HCM uses an evolutionary algorithm.

Apr. 21st
Speaker: Leigh Tesfatsion
Title: Further market power effects in evolutionary labor markets with adaptive search.
Reading: Handout.

Abstract
My talk will report on further market power experiments for an agent-based computational economics (ACE) model of a labor market. In particular, I will be extending the experimental results presented in my Fall 1998 CAS Workshop talk by considering an important additional treatment variable -- market concentration. I have also changed the fitness measure from average to total payoffs, and I will comment on the effects of this change.

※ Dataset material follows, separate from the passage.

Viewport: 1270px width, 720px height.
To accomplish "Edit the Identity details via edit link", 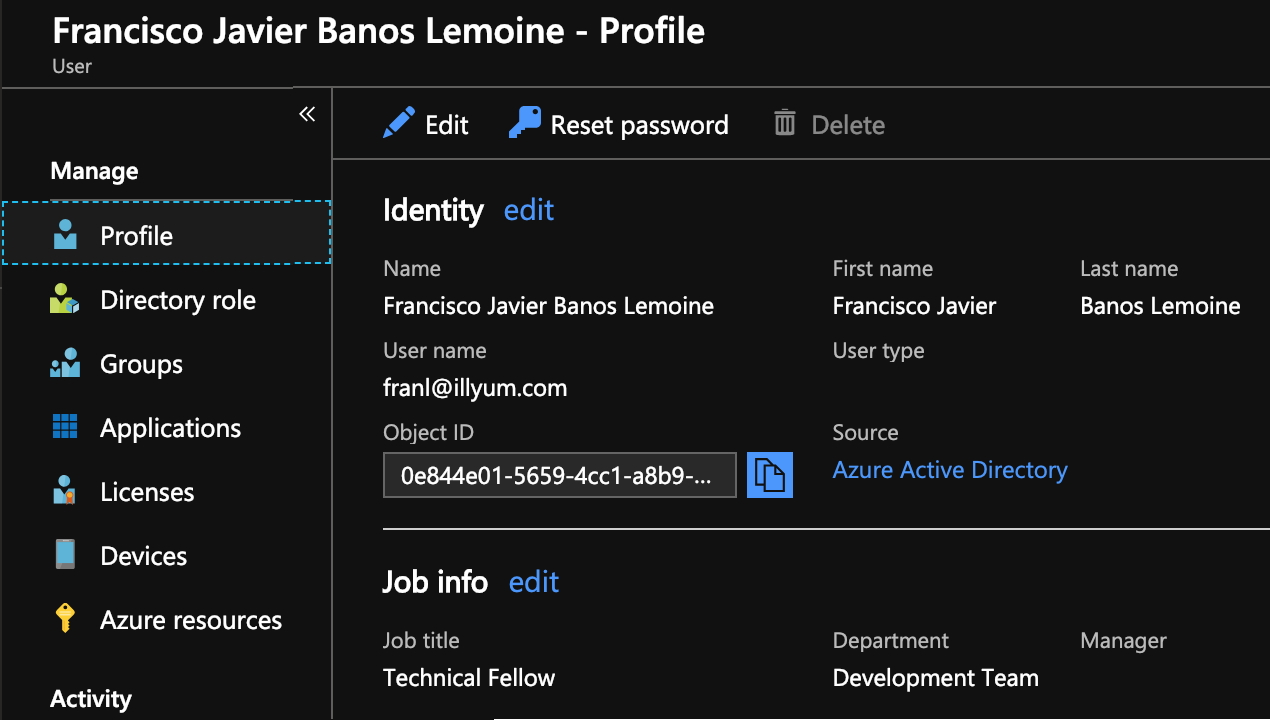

In my ACE labor market framework, employers repeatedly choose and refuse worksite partners on the basis of continually updated expected returns, engage in worksite interactions modelled as prisoner's dilemma games, and evolve their worksite strategies over time. Three treatment factors affecting the relative market power of workers and employers are experimentally varied: market structure (two-sided, partially fluid, and endogenous type); market concentration (ratio of workers to employers); and market capacity (ratio of potential work offers to potential job openings). Particular attention will be focused on experimentally determined correlations between market power and the formation of contractual networks among workers and employers, and between contractual network formation and the types of worksite interactions and welfare outcomes that these conrtracrtual networks support.

Apr. 28th
Speaker: David Fogel, Vice President and Chief Scientist, Natural Selection Incoporated.
Title: Complex Systems and Complex Solutions.
Reading: None.

Abstract
Complex systems continue to gain increasing attention. Of particular interest is our ability to model complex adaptive systems in the hope that we can predict the behavior of those systems, and perhaps even control that behavior. An important consideration relates to the sensitivity of these models. Examples will be offered indicating that some well-accepted models of complex adaptive systems are not robust to modifications, even when these are offered to increase the fidelity of the models. The results provide an impetus for reconsidering our confidence in models of complex adaptive systems.